* _Problem description_: Of the material below, only the lines from the line containing "Task: Click the question" down to the line containing "Task: Click the Totaal € 95,00 amount" belong in the answer, written out exactly.
____________________
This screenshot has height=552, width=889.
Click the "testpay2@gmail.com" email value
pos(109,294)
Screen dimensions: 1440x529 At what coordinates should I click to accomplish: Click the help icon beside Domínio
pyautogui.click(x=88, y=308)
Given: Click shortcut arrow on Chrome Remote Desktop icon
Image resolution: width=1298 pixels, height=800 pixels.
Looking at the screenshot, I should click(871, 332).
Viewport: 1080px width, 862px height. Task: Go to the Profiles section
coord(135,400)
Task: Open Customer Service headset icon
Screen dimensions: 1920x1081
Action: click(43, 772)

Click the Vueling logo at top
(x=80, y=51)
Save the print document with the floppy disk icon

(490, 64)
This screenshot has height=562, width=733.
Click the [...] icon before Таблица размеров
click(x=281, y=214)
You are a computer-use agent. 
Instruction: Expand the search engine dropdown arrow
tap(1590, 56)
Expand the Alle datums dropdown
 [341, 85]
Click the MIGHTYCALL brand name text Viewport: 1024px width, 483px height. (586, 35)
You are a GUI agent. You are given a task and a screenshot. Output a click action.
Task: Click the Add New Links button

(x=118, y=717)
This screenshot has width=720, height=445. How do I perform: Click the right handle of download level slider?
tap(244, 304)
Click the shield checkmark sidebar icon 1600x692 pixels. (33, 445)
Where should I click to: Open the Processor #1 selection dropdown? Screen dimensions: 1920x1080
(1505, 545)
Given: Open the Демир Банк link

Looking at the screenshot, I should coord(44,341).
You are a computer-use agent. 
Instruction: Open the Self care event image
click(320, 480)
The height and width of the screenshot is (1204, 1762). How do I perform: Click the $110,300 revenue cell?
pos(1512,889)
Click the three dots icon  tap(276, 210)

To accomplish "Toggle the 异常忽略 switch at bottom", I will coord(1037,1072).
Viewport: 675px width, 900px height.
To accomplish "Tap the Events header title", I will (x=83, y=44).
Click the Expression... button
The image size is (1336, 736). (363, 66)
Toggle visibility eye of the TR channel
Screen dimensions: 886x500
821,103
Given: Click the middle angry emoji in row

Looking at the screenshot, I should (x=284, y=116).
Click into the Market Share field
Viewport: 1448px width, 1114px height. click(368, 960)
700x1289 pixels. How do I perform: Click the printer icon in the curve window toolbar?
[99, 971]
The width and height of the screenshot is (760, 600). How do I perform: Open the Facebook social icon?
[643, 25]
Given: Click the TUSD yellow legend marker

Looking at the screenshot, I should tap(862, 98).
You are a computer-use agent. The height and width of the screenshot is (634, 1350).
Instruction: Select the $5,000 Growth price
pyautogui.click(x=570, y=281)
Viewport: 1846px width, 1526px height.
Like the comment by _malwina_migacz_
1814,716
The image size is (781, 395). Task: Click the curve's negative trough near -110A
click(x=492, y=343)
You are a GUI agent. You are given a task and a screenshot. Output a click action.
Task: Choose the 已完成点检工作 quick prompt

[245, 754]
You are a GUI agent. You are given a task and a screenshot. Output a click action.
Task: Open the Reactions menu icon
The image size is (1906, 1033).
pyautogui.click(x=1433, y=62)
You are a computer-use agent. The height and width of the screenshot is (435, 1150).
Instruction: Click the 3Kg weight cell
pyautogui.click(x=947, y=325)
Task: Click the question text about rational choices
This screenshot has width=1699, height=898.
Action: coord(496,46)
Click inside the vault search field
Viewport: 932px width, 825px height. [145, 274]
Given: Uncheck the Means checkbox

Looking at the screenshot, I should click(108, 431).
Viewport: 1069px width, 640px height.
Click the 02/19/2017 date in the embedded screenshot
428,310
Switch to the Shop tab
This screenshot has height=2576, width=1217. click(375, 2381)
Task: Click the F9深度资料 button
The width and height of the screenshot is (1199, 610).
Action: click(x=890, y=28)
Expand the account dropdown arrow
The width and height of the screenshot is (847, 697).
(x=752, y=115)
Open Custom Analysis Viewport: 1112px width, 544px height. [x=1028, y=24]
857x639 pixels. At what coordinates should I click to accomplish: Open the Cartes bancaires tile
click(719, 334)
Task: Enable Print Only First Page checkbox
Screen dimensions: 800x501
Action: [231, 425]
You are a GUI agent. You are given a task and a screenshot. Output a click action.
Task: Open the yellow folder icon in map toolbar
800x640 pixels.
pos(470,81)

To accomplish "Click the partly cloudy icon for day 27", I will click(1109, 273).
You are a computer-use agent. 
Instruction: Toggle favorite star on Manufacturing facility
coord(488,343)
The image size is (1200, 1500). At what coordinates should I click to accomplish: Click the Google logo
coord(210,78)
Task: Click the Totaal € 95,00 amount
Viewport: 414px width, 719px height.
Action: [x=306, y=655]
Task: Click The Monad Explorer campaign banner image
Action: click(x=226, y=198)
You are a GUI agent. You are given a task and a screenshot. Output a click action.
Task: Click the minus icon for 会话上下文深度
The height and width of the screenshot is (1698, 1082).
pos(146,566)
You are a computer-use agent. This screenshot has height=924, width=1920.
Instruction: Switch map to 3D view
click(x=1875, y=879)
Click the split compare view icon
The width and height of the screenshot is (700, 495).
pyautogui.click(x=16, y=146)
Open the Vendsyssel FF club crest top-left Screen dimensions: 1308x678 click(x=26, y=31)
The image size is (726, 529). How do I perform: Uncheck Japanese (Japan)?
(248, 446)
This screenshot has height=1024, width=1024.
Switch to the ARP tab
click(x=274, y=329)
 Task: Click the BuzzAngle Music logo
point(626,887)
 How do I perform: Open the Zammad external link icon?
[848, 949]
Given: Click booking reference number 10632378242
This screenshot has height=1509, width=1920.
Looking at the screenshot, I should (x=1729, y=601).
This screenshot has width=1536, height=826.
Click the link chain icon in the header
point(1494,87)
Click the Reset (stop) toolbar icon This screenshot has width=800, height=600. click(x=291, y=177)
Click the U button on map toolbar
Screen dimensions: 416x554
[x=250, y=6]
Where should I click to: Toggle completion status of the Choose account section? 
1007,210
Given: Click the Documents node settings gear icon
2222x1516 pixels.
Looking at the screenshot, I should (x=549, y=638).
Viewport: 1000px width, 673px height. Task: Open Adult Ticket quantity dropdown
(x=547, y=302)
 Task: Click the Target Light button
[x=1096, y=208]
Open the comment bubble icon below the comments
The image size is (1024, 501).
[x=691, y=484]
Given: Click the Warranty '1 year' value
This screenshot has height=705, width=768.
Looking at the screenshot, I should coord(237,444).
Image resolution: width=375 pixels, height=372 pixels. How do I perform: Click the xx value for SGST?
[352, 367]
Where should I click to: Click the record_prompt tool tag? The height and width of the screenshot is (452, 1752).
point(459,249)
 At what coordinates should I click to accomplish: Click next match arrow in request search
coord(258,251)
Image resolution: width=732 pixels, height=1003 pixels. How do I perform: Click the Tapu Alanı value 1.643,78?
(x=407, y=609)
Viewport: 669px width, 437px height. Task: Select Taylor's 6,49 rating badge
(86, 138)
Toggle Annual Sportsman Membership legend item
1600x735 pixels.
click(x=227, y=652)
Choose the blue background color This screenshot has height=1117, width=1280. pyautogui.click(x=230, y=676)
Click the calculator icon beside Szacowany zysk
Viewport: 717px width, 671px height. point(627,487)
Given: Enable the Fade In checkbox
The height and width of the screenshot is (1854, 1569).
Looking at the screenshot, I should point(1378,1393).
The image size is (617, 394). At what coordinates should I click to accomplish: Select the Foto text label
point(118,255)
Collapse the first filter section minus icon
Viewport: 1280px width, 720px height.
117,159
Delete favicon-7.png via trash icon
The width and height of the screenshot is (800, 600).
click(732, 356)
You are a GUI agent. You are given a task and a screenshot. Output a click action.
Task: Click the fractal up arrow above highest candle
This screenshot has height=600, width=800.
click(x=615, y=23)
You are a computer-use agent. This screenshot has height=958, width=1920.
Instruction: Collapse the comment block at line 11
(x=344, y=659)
____________________
* _Answer_:
Task: Click the question text about rational choices
This screenshot has width=1699, height=898.
Action: coord(496,46)
Click inside the vault search field
Viewport: 932px width, 825px height. [145, 274]
Given: Uncheck the Means checkbox

Looking at the screenshot, I should click(108, 431).
Viewport: 1069px width, 640px height.
Click the 02/19/2017 date in the embedded screenshot
428,310
Switch to the Shop tab
This screenshot has height=2576, width=1217. click(375, 2381)
Task: Click the F9深度资料 button
The width and height of the screenshot is (1199, 610).
Action: click(x=890, y=28)
Expand the account dropdown arrow
The width and height of the screenshot is (847, 697).
(x=752, y=115)
Open Custom Analysis Viewport: 1112px width, 544px height. [x=1028, y=24]
857x639 pixels. At what coordinates should I click to accomplish: Open the Cartes bancaires tile
click(719, 334)
Task: Enable Print Only First Page checkbox
Screen dimensions: 800x501
Action: [231, 425]
You are a GUI agent. You are given a task and a screenshot. Output a click action.
Task: Open the yellow folder icon in map toolbar
800x640 pixels.
pos(470,81)

To accomplish "Click the partly cloudy icon for day 27", I will click(1109, 273).
You are a computer-use agent. 
Instruction: Toggle favorite star on Manufacturing facility
coord(488,343)
The image size is (1200, 1500). At what coordinates should I click to accomplish: Click the Google logo
coord(210,78)
Task: Click the Totaal € 95,00 amount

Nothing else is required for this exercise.